* _DESCRIPTION OF THE TASK_: Using the records that appear below, write out exactly the lines from the one with "Instruction: Click the Bluetooth status icon" through the one with "Click the SIUDI10A", keeping both end lines.

* _EXTRACTED INFORMATION_:
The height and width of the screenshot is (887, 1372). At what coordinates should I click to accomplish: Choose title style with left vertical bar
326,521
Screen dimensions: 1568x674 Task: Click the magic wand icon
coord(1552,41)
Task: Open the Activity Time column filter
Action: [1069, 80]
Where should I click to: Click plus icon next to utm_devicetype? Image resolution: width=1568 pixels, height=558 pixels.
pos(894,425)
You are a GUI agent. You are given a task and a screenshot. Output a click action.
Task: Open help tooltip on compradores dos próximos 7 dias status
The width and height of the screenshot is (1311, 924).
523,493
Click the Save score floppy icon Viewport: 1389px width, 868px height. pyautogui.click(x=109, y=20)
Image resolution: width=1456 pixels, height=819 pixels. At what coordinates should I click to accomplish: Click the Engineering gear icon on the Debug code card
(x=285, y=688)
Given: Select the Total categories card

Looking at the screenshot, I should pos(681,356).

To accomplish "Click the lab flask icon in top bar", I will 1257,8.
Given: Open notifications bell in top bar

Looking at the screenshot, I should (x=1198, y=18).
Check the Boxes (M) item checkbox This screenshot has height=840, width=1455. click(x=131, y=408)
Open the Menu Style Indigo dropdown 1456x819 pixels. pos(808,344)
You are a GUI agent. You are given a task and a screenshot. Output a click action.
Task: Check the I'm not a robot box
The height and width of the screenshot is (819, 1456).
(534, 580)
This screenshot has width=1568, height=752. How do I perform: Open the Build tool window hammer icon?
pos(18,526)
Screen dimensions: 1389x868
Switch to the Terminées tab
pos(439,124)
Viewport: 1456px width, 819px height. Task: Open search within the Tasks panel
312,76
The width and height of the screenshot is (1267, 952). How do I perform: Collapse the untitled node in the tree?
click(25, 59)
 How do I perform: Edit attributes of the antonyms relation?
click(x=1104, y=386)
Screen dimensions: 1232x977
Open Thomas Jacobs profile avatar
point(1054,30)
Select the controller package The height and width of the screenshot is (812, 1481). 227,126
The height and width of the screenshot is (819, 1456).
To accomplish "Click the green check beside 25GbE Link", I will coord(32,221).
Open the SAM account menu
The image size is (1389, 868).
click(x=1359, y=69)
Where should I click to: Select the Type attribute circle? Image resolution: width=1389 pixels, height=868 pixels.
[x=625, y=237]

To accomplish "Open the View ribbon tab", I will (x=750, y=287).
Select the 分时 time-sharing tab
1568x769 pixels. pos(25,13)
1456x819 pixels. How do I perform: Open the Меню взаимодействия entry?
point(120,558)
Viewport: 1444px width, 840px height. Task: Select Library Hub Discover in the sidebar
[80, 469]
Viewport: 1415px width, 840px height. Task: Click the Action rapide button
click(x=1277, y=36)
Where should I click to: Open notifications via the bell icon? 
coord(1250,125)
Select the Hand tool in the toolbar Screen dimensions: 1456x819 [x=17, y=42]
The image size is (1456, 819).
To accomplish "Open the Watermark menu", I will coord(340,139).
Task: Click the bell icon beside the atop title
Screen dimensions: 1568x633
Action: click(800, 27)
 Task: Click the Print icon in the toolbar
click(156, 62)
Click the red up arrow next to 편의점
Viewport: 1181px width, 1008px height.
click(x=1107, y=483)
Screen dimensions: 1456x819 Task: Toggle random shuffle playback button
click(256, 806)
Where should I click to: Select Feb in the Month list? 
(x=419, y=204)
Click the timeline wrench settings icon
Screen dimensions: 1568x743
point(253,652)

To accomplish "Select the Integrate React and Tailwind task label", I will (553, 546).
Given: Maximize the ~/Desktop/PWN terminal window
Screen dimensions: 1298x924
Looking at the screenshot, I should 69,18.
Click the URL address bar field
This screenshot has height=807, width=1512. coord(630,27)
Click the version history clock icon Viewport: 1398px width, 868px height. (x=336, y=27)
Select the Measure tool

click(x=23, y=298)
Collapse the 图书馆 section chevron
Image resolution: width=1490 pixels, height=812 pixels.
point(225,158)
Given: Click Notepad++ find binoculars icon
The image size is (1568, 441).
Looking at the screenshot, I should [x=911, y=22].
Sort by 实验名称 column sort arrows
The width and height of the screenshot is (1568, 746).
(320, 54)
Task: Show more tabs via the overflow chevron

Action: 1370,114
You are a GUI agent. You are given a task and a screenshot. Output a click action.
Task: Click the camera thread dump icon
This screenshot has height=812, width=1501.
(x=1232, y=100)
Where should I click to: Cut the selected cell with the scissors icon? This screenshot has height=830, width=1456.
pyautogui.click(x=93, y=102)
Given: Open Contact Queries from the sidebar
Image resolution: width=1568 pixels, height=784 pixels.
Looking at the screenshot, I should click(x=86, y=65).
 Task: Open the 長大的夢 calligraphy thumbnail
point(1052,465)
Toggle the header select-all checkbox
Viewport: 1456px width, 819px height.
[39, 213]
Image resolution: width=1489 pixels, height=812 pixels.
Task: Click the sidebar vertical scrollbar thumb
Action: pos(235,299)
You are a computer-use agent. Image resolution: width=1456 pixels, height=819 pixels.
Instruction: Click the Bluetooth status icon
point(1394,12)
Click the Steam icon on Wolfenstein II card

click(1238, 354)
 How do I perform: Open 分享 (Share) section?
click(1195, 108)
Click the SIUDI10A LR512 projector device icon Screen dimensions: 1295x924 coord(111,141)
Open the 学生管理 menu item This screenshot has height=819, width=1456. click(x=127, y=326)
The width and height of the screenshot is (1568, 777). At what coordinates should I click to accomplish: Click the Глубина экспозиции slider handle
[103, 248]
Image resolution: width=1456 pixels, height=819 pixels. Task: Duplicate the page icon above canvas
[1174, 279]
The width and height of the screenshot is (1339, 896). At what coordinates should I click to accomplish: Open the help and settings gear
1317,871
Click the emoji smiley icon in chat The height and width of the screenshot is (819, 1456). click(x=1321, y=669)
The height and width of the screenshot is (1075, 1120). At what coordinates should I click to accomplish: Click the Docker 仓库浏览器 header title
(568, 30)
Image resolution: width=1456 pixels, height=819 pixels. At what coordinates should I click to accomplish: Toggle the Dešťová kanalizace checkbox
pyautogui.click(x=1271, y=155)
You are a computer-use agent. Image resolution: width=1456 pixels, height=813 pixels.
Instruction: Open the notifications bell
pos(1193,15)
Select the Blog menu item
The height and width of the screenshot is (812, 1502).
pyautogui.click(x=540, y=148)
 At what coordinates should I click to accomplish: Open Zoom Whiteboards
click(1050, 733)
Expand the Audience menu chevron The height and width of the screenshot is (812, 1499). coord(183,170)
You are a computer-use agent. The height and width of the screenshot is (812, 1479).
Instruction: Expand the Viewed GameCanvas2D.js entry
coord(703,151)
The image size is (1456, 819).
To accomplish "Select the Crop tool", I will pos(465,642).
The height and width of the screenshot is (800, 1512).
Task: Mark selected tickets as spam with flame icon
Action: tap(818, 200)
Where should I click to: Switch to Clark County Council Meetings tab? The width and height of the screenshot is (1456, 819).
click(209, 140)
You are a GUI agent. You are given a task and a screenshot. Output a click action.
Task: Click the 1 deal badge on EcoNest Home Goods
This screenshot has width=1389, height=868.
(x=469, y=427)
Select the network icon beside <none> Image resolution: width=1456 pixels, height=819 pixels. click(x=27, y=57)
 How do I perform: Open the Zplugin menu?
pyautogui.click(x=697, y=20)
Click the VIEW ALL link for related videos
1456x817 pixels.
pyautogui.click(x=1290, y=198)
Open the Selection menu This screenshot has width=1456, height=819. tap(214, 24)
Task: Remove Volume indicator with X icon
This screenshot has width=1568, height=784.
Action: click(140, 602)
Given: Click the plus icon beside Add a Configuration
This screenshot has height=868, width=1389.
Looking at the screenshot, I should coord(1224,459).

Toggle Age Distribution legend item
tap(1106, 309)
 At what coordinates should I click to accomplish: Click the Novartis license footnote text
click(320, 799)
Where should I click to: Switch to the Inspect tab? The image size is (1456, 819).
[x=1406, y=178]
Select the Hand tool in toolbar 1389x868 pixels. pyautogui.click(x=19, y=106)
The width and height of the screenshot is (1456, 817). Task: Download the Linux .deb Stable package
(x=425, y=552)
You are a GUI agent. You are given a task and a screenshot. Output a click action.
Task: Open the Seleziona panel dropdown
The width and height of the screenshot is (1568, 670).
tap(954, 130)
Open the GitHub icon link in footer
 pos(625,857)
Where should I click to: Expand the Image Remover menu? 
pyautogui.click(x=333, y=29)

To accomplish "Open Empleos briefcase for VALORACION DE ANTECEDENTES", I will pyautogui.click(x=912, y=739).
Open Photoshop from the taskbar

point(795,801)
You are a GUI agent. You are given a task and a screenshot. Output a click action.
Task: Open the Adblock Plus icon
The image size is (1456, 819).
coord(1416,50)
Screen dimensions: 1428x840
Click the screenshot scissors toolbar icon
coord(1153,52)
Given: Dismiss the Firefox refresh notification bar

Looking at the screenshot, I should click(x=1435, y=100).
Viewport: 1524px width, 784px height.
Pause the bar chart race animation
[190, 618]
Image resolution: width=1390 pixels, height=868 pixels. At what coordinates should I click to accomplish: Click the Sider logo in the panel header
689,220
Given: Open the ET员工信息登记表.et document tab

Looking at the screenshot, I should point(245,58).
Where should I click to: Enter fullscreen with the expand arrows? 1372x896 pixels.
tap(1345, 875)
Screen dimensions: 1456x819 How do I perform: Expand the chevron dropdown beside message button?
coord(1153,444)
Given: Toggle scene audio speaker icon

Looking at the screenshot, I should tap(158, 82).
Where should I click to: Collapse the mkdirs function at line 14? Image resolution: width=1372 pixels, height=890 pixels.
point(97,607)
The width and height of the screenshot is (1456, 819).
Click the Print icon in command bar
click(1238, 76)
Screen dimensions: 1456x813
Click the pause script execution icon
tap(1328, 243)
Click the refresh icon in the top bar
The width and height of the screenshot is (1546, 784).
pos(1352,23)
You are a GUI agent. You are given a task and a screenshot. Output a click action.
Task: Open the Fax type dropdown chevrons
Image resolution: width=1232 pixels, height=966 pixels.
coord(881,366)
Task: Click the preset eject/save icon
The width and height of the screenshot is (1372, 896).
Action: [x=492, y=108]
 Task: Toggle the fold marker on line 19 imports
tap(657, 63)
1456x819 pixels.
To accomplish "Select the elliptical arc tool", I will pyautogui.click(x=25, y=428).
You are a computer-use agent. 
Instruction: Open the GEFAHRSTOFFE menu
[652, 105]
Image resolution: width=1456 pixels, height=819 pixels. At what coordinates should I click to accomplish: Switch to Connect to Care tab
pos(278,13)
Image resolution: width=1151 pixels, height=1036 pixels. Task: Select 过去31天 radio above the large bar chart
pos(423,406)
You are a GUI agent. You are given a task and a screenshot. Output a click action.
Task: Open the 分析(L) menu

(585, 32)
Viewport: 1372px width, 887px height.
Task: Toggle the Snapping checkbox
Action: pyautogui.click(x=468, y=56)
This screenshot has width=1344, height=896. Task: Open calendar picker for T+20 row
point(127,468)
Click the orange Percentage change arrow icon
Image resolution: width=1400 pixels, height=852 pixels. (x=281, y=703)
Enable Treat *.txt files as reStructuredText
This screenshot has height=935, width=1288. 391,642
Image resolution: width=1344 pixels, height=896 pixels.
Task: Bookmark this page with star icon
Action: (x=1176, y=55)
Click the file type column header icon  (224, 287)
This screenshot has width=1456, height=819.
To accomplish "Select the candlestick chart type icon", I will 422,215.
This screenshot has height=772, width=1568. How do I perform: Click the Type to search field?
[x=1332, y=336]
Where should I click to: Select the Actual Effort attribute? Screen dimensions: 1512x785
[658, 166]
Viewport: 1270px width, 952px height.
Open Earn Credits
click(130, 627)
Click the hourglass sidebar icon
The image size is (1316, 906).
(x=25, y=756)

* _ANSWER SECTION_:
Instruction: Click the Bluetooth status icon
point(1394,12)
Click the Steam icon on Wolfenstein II card

click(1238, 354)
 How do I perform: Open 分享 (Share) section?
click(1195, 108)
Click the SIUDI10A LR512 projector device icon Screen dimensions: 1295x924 coord(111,141)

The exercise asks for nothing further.